Podrobno

Micropropagation is a crucial technique for the large-scale production of genetically uniform and pathogen-free Cannabis sativa. However, genotype-dependent responses and low multiplication rates often limit its efficiency. This study investigated the effects of basal media (Driver and Kuniyuki Walnut (DKW) and Murashige and Skoog (MS), plant growth regulators (thidiazuron (TDZ), indole butyric acid IBA, and gibberellic acid (GA₃)), and the mitogenic factor phytosulfokine-alpha (PSK-α) on the propagation and rooting efficiency of five medical cannabis genotypes. Simultaneous ex vitro rooting and acclimatization were also investigated as a streamlined approach for adapting in vitro plantlets grown under greenhouse conditions. Shoot multiplication was significantly influenced by the interaction between genotype and culture medium. While the number of shoots did not differ significantly between DKW and MS media, DKW promoted a greater shoot length, more nodes per culture, and a higher biomass. TDZ addition increased the shoot multiplication rate but reduced shoot length and increased callus formation. A decline in shoot length and number of nodes was observed across subcultures, particularly on DKW-based media and less on MS-based media. GA₃ effectively promoted shoot elongation and facilitated subsequent rooting and acclimatization. Suboptimal in vitro rooting led to the development of a novel ex vitro rooting protocol that combined rooting and acclimatization and achieved high success rates within 3 weeks, significantly reducing the overall micropropagation time. PSK-α had no significant effect on shoot multiplication or elongation. Furthermore, epigenetic analysis indicated progressive DNA hypomethylation in micropropagated shoots compared to greenhouse-grown plants, which increased with prolonged in vitro culture, possibly affecting gene expression and development.

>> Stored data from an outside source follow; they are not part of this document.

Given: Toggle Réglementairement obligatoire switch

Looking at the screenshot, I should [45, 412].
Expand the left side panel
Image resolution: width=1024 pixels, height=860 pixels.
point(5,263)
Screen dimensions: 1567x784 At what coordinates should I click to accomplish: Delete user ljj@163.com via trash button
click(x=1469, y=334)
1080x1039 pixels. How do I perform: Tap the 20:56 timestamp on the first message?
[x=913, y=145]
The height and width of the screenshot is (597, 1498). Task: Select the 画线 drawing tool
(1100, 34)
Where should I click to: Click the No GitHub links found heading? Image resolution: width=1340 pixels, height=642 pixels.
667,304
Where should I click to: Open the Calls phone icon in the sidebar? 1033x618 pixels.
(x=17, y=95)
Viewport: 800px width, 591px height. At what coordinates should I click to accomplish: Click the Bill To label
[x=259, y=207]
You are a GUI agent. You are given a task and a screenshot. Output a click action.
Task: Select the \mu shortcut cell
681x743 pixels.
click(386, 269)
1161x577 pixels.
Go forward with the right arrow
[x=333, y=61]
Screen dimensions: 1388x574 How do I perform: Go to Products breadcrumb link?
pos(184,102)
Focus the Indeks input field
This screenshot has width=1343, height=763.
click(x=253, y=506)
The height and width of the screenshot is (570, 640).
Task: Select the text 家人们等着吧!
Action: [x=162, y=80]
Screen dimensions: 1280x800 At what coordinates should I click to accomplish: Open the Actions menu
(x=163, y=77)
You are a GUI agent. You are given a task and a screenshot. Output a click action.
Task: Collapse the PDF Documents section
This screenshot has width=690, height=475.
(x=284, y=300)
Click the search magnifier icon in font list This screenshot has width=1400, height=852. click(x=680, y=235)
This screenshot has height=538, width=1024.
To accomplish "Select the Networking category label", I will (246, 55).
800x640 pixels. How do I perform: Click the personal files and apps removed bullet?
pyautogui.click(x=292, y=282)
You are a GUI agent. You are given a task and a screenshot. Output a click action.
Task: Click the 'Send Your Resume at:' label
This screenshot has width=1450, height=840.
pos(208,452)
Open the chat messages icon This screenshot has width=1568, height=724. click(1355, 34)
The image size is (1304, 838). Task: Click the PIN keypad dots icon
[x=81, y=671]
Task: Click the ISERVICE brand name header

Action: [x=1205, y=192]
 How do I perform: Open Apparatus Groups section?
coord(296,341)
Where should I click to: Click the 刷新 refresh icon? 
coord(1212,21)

These results provide valuable insights into the processes of cannabis micropropagation and emphasize the need for further research on in vitro-induced epigenetic changes, including high-performance liquid chromatography based global DNA methylation analysis, bisulfite sequencing of differentially methylated genes and their regulatory regions, and the functional consequences of methylation changes on gene expression and plant morphological and physiological traits.